Em 1974, em seu delicioso hit Eu Quero Apenas, Roberto Carlos nos disse que “eu quero ter um milhão de amigos e bem mais forte poder cantar”. Como dizem por aí, cuidado com o que você deseja. Pois o artista, que completa nesta segunda (19) 80 anos de idade, possui muito, mas muito mais do que isso. Fãs incondicionais que se consideram seus amigos, e que certamente desejam tudo de bom e um pouco mais para o seu Rei. E alguém em sã consciência é capaz de dizer que ele não merece tanta idolatria?

Como jornalista especializado em música, tive a oportunidade de participar de três entrevista coletivas com o cantor, compositor e músico natural de Cachoeiro do Itapemirim (ES), todas realizadas na cidade de São Paulo: em 1988, no hotel Maksoud Plaza e em 1995 e 1996 no hotel Transamérica. Nas três, ficou claro para mim algumas de suas marcas: a simpatia, o imenso carisma e a forma sempre conciliadora de responder mesmo as perguntas mais ácidas.

Em uma delas (se não me falha a memória, na de 1988), questionei-o sobre o porque seu álbum de estreia, Louco Por Você (1961), nunca foi relançado oficialmente, e se isso ocorria devido ao seu veto. Ele, cheio de sorrisos e de dedos, disse que um dia a gravadora faria esse relançamento, e que ele não tinha impedido nada. No entanto, o disco completará 60 anos neste 2021, e continua disponível só em versões piratas, uma delas no formato CD repleta de faixas-bônus lançadas no início de sua carreira.

E já que o tema é efemérides, temos algumas bacanas em 2021, além dos 80 anos de idade e 60 anos do lançamento do álbum de estreia.
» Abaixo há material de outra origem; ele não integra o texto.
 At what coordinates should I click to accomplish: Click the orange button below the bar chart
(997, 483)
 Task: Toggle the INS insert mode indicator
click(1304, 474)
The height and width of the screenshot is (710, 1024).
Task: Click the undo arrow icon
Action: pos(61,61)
Roberto Carlos (1971) considerado por muitos o seu melhor álbum e aquele que inclui sua canção mais citada, a maravilhosa Detalhes, celebrará 50 aninhos, enquanto Acústico MTV festeja 20 primaveras sem nunca ter sido exibido na emissora musical.

Poucos artistas conseguem chegar a uma idade como essa ainda relevante e cultuado por milhões de pessoas, ainda mais no Brasil, e o autor de Amada Amante e tantos outros sucessos pode se gabar dessa façanha. Se não lança mais discos com canções inéditas como fazia até meados dos anos 1990, mantém-se gravando projetos especiais (geralmente gravados ao vivo) e fazendo shows sempre lotados, alguns deles até em cruzeiros marítimos.

Há quem tente condená-lo por sua postura conservadora e as poucas opiniões sobre política. Ele só apoiou explicitamente uma candidatura, a de Antonio Ermírio de Moraes ao governo de São Paulo em 1986, embora já tenha dito, em uma entrevista ao extinto jornal O Pasquim, ser de direita. Também se mostrou irritado com a exibição no Brasil de filmes como Je Vous Salue Marie (1985), de Jean-Luc Goddard e A Última Tentação de Cristo, de Martin Scorsese, ambos com abordagens polêmicas sobre temas caros aos católicos.

Como ele nunca foi agressivo nesses posicionamentos e não está escrito em nenhuma lei que um artista seja obrigado a ter posições políticas públicas e a defendê-las, vale deixar essa sua faceta de lado. Mas dá para se lamentar sua luta contra o excelente livro Roberto Carlos em Detalhes (2006), de Paulo César de Araújo, com direito à destruição de inúmeros exemplares. Enfim. ninguém é perfeito, e é melhor falar de música.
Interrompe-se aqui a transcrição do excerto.